The allegations include irregularities including air ticket sales, overtime payments to technicians and the purchase of Airbus planes in 2003-2004 and are said to have contributed to the financial issues now being faced as well as lack of confidence in corporate governance.
Last week we also reported on the incredible allegations that some Thai Airways employees had faked their own deaths to receive funeral allowances and many had even continued to work for the airline.
Flyingdog Travel Comment
I have flown on Thai Airways both long and short haul and it quickly became my first choice when travelling to Thailand.

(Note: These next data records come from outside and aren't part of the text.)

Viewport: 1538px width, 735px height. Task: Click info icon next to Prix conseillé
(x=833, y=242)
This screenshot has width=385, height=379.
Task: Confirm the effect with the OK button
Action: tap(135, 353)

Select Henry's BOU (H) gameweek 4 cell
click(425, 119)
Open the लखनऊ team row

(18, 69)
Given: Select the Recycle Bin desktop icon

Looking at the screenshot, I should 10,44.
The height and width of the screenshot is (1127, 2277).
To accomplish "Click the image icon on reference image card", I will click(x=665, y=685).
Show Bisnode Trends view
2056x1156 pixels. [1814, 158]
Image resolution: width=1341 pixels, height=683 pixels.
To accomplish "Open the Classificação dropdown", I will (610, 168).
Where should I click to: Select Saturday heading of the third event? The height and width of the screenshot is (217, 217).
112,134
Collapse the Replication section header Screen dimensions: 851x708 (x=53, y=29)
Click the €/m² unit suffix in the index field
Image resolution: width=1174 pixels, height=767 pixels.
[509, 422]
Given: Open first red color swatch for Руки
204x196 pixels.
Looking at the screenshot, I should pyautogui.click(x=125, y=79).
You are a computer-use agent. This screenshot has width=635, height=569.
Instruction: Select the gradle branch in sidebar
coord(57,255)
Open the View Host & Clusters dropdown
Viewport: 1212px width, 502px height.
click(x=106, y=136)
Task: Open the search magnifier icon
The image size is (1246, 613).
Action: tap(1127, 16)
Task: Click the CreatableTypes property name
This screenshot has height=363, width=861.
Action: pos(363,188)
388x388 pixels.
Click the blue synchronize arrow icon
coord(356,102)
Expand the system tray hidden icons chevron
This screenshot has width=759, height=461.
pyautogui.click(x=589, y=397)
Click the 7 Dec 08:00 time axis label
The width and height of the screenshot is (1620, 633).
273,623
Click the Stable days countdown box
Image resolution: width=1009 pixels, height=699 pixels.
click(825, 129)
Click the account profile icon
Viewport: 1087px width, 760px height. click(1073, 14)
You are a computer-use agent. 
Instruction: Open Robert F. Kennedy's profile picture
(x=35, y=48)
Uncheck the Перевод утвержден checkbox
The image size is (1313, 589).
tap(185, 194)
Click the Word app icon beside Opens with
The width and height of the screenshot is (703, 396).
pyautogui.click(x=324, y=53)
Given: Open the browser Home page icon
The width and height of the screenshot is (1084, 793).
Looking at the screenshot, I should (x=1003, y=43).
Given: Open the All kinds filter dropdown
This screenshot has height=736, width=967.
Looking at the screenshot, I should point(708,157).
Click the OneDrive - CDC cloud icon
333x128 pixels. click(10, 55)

A tightening of the purse strings became obvious onboard last year (just before lockdown). On the A380 lowerdeck in economy there is a middle aisle seat with no seat in front, making it an extra legroom seat. I have always tried to get this seat when booking and managed to secure it, for no cost, on the outbound flight in February. At the start of March however on our return the seat was not available to book. When we boarded the plane it was obvious why. This seat, and a number of others on the front row of each section, now had different seat covers stating that they were bookable seats for an additional fee.
I have always found the crew to be friendly, helpful and efficient although they do tend to disappear in the middle of the night – I don’t sleep on flights so it is very noticeable to me.
It would be a real shame to see Thai disappear from the skies and would probably drive direct flight prices up from many countries. Thai seems to be hanging on by its fingernails so we wait with baited breath to see if it can survive.